The new equipment and proposed polling station changes will be set for the June 6 primary election. New ADA requirements go into effect in June.
The ADA standards require polling facilities to meet the needs of the disabled, including wide doorways, designated parking and bathrooms with suitable handicapped-accessible stalls, she said.
None of the 10 sites Mellem wants to keep meet the standards, she said, but those fixes are relatively minor.
Mellem said those fixes would cost about $3,000 per facility. The majority of costs for replacing and installing signs and other needs will be covered with Help America Vote Act grants, Mellem said.
The District IV Human Resources District Council facility, for example, needs smaller push bars installed on the entrance doors, she said. The Hill County Electric/Triangle Telephone building only needs a sign.
Mellem said the proposed polling sites - with the improvements - should meet ADA requirements for the next seven years.
She said she learned a lot by doing her assessment.
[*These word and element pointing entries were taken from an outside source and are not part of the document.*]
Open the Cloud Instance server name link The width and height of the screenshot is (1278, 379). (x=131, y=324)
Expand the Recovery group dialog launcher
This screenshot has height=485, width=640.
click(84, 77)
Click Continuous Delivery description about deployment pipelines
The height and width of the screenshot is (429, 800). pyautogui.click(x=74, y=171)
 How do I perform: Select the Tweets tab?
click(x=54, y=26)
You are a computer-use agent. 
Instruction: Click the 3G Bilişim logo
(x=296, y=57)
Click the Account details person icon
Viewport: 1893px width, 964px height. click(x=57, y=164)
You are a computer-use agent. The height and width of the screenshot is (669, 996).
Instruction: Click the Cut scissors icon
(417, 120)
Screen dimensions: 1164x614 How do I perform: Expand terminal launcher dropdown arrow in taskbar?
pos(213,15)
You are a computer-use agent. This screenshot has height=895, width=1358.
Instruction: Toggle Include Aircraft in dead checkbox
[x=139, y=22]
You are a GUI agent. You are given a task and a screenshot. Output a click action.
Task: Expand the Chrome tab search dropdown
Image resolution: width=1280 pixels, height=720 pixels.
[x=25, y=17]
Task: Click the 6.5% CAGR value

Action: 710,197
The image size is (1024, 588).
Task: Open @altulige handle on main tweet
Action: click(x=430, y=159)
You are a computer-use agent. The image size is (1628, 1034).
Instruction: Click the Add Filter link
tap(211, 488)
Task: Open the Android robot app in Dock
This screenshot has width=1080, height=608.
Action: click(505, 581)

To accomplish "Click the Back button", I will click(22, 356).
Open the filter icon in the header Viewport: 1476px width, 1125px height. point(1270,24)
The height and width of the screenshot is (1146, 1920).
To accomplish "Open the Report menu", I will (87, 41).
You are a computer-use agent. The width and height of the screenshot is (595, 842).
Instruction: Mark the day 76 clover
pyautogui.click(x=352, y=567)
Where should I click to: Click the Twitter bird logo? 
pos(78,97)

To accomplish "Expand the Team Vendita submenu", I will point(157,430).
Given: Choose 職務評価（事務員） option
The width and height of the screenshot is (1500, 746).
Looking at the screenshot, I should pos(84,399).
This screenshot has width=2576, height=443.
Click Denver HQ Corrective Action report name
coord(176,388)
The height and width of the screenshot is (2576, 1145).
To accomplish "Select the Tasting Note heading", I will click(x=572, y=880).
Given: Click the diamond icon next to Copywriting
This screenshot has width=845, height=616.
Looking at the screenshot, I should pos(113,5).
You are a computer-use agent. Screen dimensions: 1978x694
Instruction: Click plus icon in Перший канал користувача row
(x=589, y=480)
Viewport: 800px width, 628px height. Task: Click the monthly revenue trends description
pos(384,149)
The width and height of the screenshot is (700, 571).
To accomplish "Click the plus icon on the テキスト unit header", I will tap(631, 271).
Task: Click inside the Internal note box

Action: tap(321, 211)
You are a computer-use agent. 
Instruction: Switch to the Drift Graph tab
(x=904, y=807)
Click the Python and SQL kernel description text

The lack of a few inches in the width of an entrance can make a big difference, she said.
Mellem and deputy election administrator Betty Williams checked all 21 polling places, with the help of Julie Anderson of Havre Day Activity Center and Hill County Council on Aging member Gwen Goar.
Mellem said she was impressed with the women's ability to enter a bathroom and know a soap dispenser is too high to meet requirements just by looking at it.
“They see why these changes are needed. They deal with it every day,” she added.
Mellem said the county has almost discontinued the use of private buildings as polling places and because the majority of stations will be located in public buildings, the upgrades will benefit the entire community.